PrMed / README.md

Upload folder using huggingface_hub

d88abd1 verified about 1 month ago

8.06 kB

	---
	base_model: Qwen/Qwen3-32B
	library_name: peft
	pipeline_tag: text-generation
	license: apache-2.0
	language:
	- zh
	- en
	tags:
	- lora
	- transformers
	- medical
	- perturbation-robust
	- qwen3
	- chain-of-thought
	- grpo
	- reinforcement-learning
	---

	# PrMed — Perturbation-Resilient Medical Foundation Model

	Large language models (LLMs) have achieved strong performance on medical benchmarks, yet their reliability in real-world clinical settings remains insufficient. We identify a key source of this gap: a mismatch between real patient expressions — which often contain linguistic perturbations such as colloquial, vague, dialectal, and emotionally charged language — and the relatively clean and standardized corpora on which most existing LLMs are trained.
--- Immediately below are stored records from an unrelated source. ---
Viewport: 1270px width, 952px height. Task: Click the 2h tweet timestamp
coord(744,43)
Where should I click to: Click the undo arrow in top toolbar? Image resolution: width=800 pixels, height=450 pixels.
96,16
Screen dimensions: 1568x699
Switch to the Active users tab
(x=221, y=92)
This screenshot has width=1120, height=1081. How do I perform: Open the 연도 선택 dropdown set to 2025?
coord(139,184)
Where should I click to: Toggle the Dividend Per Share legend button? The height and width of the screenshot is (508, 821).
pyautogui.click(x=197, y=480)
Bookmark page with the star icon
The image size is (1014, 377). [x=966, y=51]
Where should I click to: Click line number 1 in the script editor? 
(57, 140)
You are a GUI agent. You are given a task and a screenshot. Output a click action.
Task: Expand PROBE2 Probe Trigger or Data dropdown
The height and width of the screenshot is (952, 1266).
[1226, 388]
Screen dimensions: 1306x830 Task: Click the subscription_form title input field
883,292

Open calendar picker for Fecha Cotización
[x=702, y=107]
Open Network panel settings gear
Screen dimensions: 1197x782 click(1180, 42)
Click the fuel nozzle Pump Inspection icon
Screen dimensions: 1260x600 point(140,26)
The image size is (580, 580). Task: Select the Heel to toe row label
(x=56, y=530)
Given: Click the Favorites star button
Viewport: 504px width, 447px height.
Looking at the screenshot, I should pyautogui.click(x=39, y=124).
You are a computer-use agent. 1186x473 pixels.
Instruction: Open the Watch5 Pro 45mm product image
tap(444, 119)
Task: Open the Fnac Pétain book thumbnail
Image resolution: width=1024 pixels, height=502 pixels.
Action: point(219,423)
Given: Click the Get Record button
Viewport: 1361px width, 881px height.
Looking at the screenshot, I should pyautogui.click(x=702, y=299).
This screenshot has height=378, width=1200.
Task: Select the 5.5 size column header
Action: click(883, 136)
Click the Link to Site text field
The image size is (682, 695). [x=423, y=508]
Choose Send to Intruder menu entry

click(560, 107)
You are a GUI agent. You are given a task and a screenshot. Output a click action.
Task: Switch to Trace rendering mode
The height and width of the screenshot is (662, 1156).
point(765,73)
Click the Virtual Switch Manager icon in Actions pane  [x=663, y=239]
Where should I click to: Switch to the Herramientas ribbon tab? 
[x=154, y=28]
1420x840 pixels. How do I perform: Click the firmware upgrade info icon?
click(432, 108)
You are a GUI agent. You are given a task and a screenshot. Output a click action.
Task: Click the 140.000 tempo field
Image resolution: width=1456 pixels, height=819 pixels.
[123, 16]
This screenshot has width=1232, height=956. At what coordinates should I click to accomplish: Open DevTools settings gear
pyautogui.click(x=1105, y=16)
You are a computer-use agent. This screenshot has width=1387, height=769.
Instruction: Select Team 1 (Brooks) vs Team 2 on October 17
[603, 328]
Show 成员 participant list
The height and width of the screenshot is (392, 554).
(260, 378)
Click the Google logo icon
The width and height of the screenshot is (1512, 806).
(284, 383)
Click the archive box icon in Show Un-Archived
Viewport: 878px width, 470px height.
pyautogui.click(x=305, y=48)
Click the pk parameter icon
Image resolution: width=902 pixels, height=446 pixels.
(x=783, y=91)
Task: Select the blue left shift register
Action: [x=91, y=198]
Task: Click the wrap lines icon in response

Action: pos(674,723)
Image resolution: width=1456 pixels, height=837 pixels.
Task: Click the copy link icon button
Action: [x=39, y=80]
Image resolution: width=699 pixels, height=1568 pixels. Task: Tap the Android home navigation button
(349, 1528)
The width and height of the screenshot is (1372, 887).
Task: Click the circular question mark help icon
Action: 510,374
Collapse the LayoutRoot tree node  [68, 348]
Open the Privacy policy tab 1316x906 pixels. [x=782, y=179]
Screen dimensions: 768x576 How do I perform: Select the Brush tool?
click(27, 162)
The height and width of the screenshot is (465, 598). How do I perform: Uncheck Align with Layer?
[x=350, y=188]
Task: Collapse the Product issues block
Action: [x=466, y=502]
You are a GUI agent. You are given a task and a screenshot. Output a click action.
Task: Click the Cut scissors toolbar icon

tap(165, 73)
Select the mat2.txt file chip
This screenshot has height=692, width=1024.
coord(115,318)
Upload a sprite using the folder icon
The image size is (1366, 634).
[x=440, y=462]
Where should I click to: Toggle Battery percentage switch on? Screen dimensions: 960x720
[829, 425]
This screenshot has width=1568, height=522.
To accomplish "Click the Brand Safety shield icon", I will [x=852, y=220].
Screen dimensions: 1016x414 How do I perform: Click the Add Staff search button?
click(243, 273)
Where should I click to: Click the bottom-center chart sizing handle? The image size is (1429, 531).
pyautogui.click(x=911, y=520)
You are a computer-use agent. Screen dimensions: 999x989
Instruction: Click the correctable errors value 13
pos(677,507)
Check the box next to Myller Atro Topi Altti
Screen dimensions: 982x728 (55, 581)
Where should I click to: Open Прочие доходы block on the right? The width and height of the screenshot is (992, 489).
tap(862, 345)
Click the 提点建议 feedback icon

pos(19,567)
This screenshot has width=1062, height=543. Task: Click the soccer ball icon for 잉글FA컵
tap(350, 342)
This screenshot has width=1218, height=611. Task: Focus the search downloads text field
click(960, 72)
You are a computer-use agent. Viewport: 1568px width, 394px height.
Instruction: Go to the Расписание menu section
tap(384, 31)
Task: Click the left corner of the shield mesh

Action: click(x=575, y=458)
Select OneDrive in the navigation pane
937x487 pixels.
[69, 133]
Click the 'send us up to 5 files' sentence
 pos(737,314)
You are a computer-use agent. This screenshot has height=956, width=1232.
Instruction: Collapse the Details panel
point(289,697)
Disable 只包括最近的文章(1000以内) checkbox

	We curated 569,913 real-world Chinese patient utterances from six clinical specialties and found that 95.1% contained at least one perturbation type, while 83.6% contained two or more, indicating that linguistic perturbations are pervasive in real medical communication. Perturbation-gradient experiments showed that, although several leading LLMs approached or even exceeded open-book physician performance under clean inputs, their performance declined sharply under mild-to-severe perturbations, whereas physicians remained substantially more stable.

	Error-pattern analysis revealed that linguistic perturbations not only impaired key-information extraction, but more importantly disrupted reasoning accuracy and induced reasoning drift, suggesting that the main limitation of current medical LLMs lies not in insufficient medical knowledge, but in fragile understanding and reasoning under non-standard patient language.

	To address this gap, we developed PrMed, a perturbation-resilient medical foundation model trained in two stages on 1.2 million multi-source medical samples, with stage 1 using perturbation-resilient chain-of-thought data for LoRA fine-tuning and stage 2 using GRPO-based reinforcement learning with a patient simulator to enhance multi-turn interactive reasoning. PrMed consistently showed stronger robustness than other LLMs, with an accuracy drop of only 2.71 percentage points from formal to heavy perturbation, while better preserving reasoning stability, safety, completeness, and actionable advice in long-form dialogues.

	## Model Training

	We developed a two-stage training framework to enable LLMs to perform perturbation-resilient complex medical reasoning through structured multi-step inference.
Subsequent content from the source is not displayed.